Items from a data source:
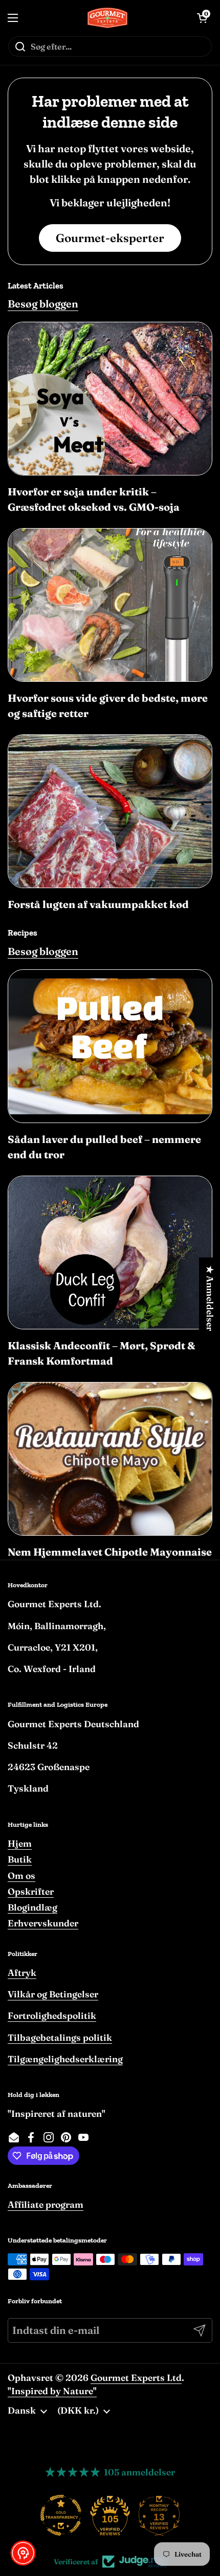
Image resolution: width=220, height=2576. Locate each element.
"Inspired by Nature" (52, 2391)
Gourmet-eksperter (110, 238)
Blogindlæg (32, 1907)
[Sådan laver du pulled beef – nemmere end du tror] (110, 1046)
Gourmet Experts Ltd (136, 2377)
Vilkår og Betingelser (53, 1994)
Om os (21, 1875)
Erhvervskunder (43, 1923)
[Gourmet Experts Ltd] (108, 18)
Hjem (20, 1843)
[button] (23, 2553)
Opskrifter (31, 1891)
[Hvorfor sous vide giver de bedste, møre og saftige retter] (110, 605)
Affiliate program (45, 2204)
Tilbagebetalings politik (60, 2037)
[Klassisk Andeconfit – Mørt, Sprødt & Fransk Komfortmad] (110, 1252)
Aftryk (22, 1972)
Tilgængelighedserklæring (65, 2059)
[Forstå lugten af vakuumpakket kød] (110, 811)
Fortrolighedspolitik (52, 2015)
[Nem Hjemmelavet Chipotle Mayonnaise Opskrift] (110, 1459)
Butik (20, 1859)
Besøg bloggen (43, 303)
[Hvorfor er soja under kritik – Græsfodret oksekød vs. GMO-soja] (110, 398)
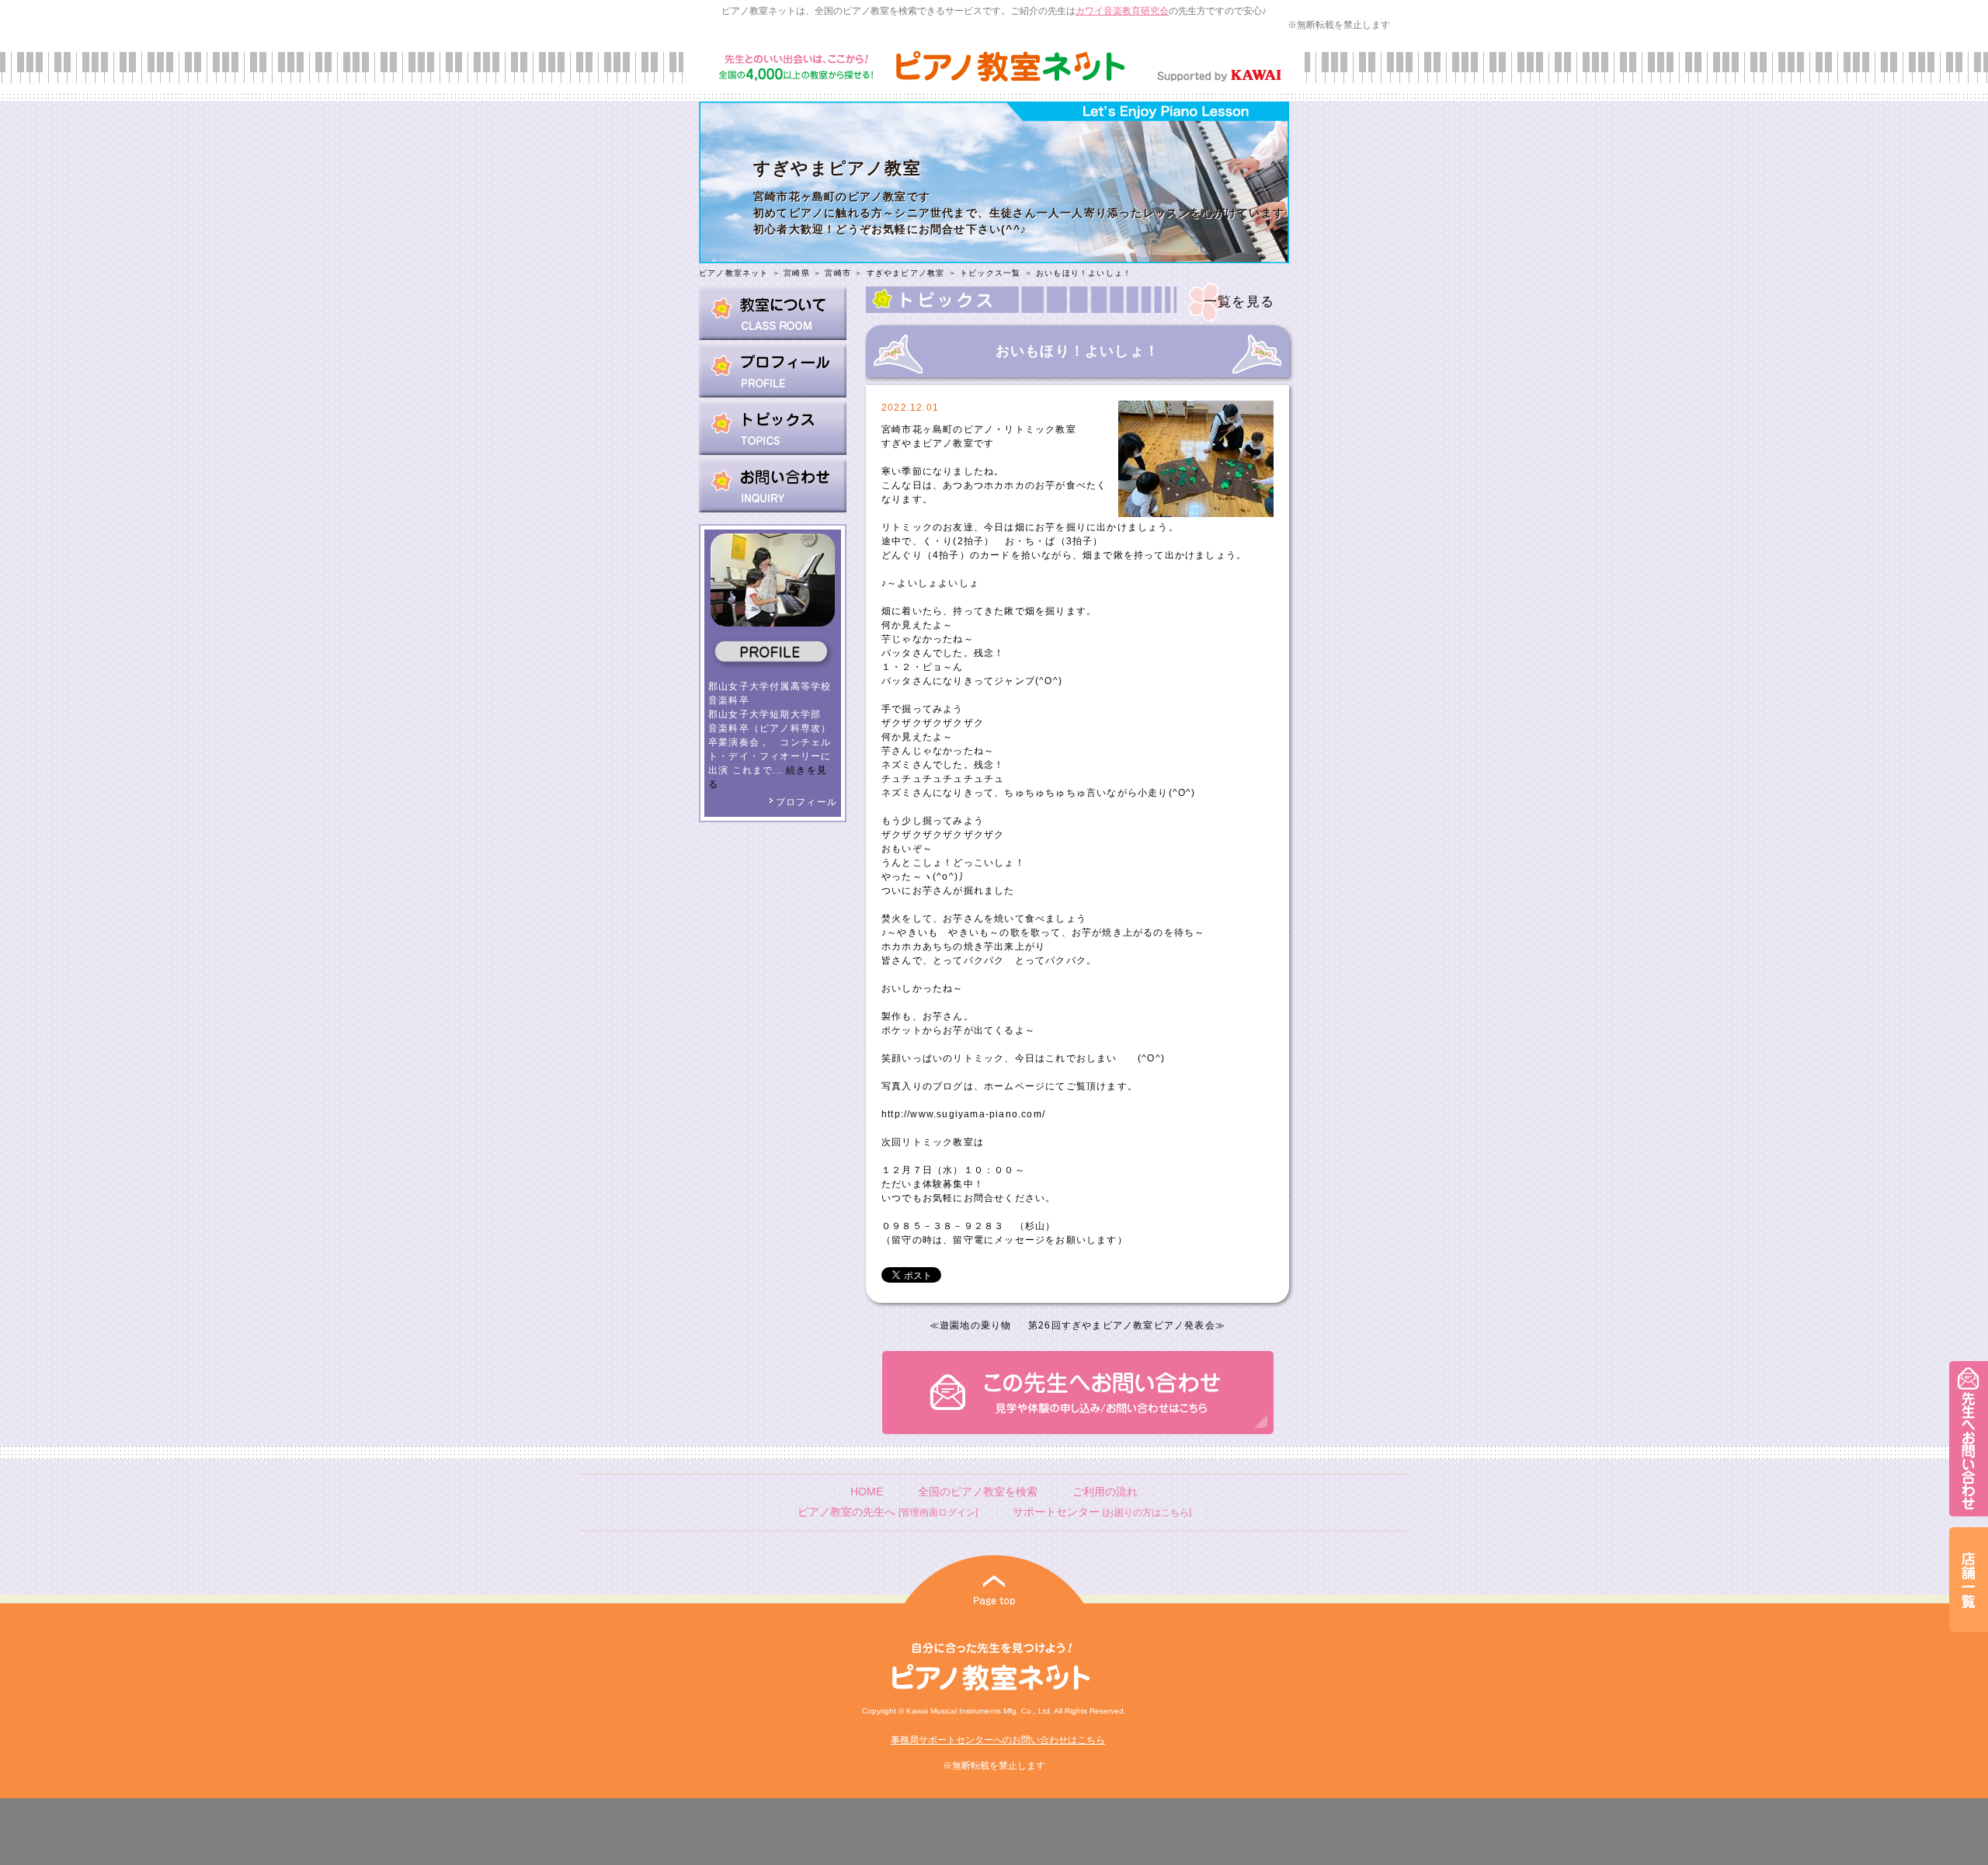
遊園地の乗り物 (975, 1325)
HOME (866, 1492)
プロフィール (806, 802)
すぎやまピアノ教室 (906, 273)
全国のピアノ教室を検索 (977, 1492)
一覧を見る (1239, 301)
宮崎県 (797, 273)
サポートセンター (1102, 1512)
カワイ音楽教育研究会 (1122, 10)
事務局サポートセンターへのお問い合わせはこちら (998, 1740)
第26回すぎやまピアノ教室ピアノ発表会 (1121, 1325)
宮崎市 (838, 273)
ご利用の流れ (1105, 1492)
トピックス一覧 (990, 273)
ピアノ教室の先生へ (888, 1512)
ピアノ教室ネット (734, 273)
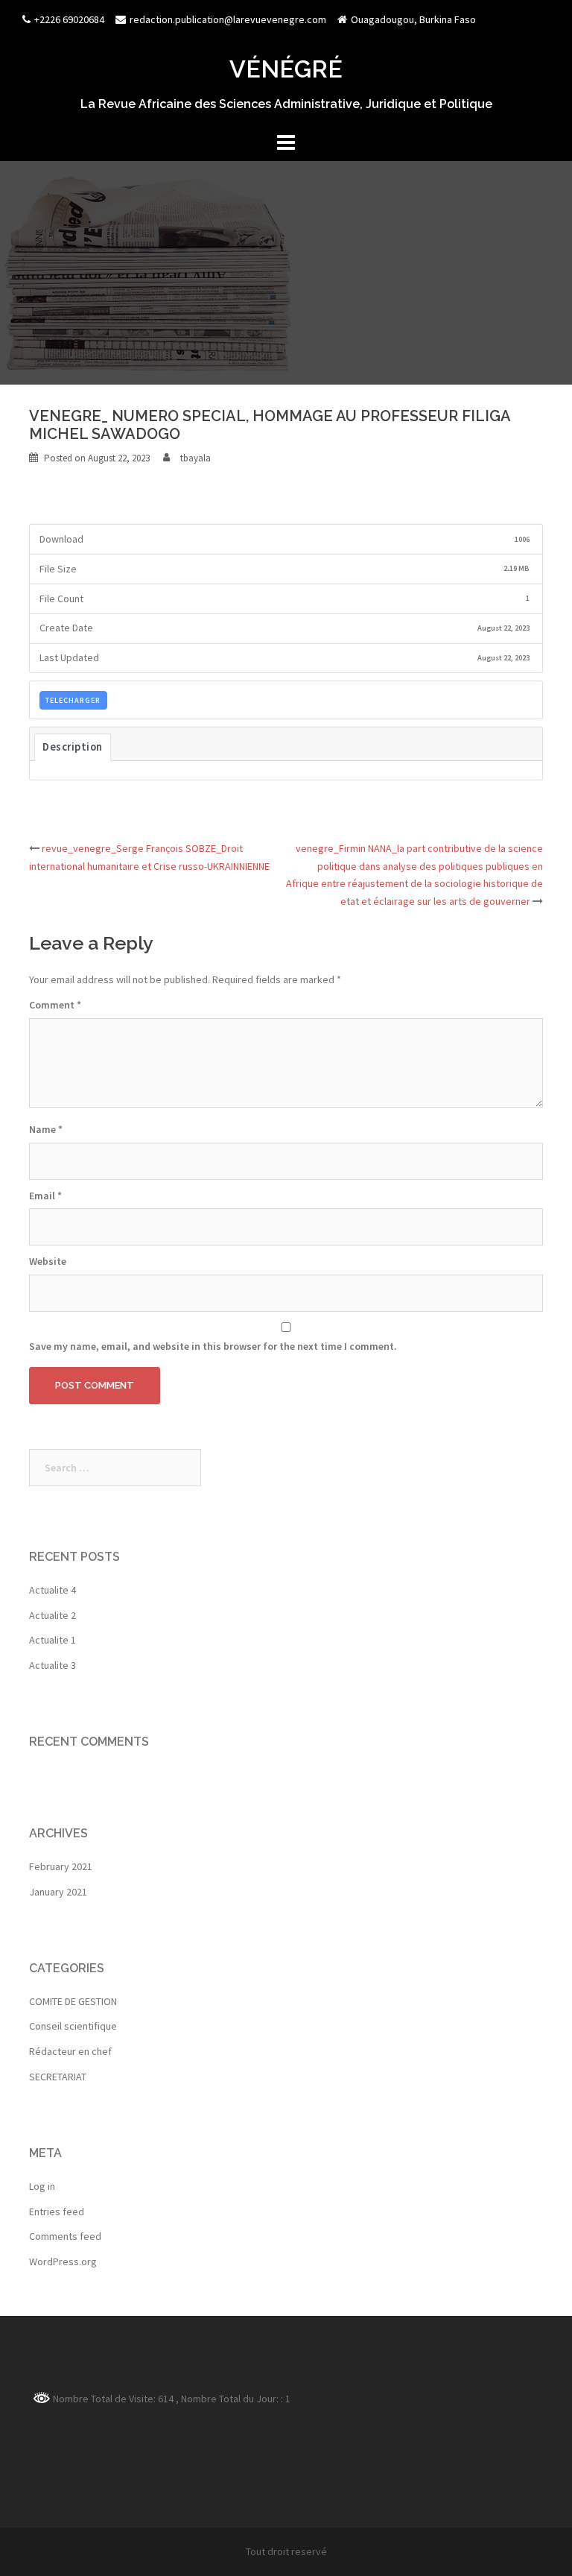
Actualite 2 (52, 1615)
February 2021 (60, 1866)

TASK TO CARRY OUT - Output should consist of the lines above from the one with "Blogindlæg (32, 1907)" down to the one with "ご利用の流れ (1105, 1492)", exact and without pictures.

WRITTEN RESPONSE -
Blogindlæg (32, 1907)
[Sådan laver du pulled beef – nemmere end du tror] (110, 1046)
Gourmet Experts Ltd (136, 2377)
Vilkår og Betingelser (53, 1994)
Om os (21, 1875)
Erhvervskunder (43, 1923)
[Gourmet Experts Ltd] (108, 18)
Hjem (20, 1843)
[button] (23, 2553)
Opskrifter (31, 1891)
[Hvorfor sous vide giver de bedste, møre og saftige retter] (110, 605)
Affiliate program (45, 2204)
Tilbagebetalings politik (60, 2037)
[Klassisk Andeconfit – Mørt, Sprødt & Fransk Komfortmad] (110, 1252)
Aftryk (22, 1972)
Tilgængelighedserklæring (65, 2059)
[Forstå lugten af vakuumpakket kød] (110, 811)
Fortrolighedspolitik (52, 2015)
[Nem Hjemmelavet Chipotle Mayonnaise Opskrift] (110, 1459)
Butik (20, 1859)
Besøg bloggen (43, 303)
[Hvorfor er soja under kritik – Græsfodret oksekød vs. GMO-soja] (110, 398)
遊園地の乗り物 (975, 1325)
HOME (866, 1492)
プロフィール (806, 802)
すぎやまピアノ教室 (906, 273)
全国のピアノ教室を検索 (977, 1492)
一覧を見る (1239, 301)
宮崎県 (797, 273)
サポートセンター (1102, 1512)
カワイ音楽教育研究会 (1122, 10)
事務局サポートセンターへのお問い合わせはこちら (998, 1740)
第26回すぎやまピアノ教室ピアノ発表会 (1121, 1325)
宮崎市 (838, 273)
ご利用の流れ (1105, 1492)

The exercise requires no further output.